機関誌 逓信「耀」 シリーズ 「政策を問う」

2010年12月号 第19回 前内閣府副大臣 参議院議員 大塚耕平先生に聞く!

郵政改革法案について・・・
理念・経営形態・出資比率・ユニバーサルサービス・米国の交渉等


 郵政事業が始まって約百四十年を経ています。最初は純粋な官業として始まりましたが、徐々に国も発展し、郵便に類する民業、郵貯や簡保に類する民間金融業も誕生しました。さらに、郵政の事業体そのものも、純粋な官業から郵政事業庁、郵政公社へと変化を遂げてきました。そうした流れの延長線上にあることから、官業と民業の適切な融合ということは避けて通れないでしょう。おそらく次の時代の郵政の事業体は、民間企業でありつつ、公的な使命を果たす存在として、国民の皆さんや国民経済に寄与していくという姿ではないかと思います。最終的に到達したゴールが「公益性の高い民間企業」というコンセプトでした。

 郵貯、簡保という金融部門は、郵政事業の中でも後からできたものです。初めに郵便ありきです。郵便が基本となる事業ですから、郵便事業に関する意思決定主体であるホールディングカンパニーや郵便事業のインフラを提供する郵便局会社、そして郵便事業のソフト部分を担う郵便事業会社がバラバラというのはいかにも不自然です。したがって、それらをひとつにまとめて親会社にすることを考えました。

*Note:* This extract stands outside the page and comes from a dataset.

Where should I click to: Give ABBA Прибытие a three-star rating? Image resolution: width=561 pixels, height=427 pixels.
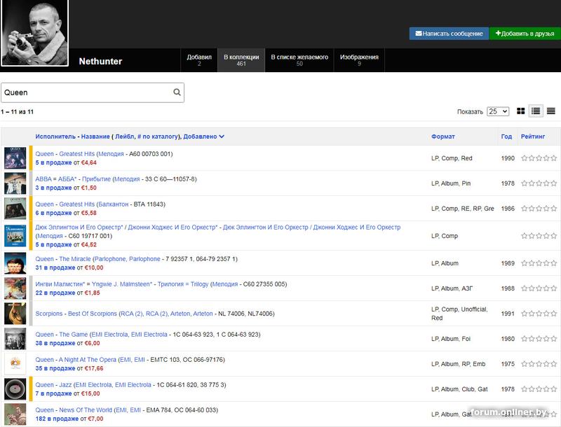pos(540,183)
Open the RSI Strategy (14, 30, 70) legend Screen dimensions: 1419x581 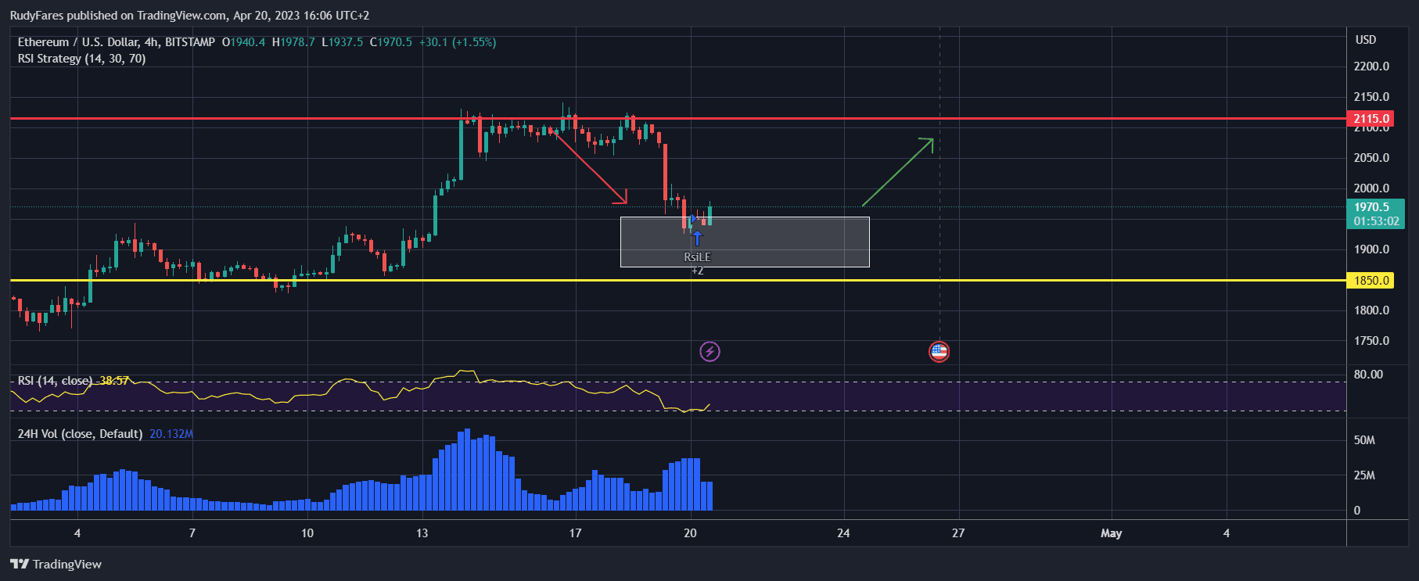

 金融部門が補完的に誕生して今日に至っているという経緯を考えると、金融部門は親会社の下にあるのが自然なかたちです。

 また、金融事業は純粋な民間金融機関との競合性が高いのに対し、郵便事業は万国郵便条約に基づいた国の責務であり、国民の皆さんの基本的権利を保障するものですから、やはり、金融と郵便を全部同じ組織の中に取り込むことは必ずしも合理的とは言えません。そこで、持株会社、郵便事業会社、郵便局会社を一体とした親会社の下に、金融二社をぶら下げる経営形態を選択しました。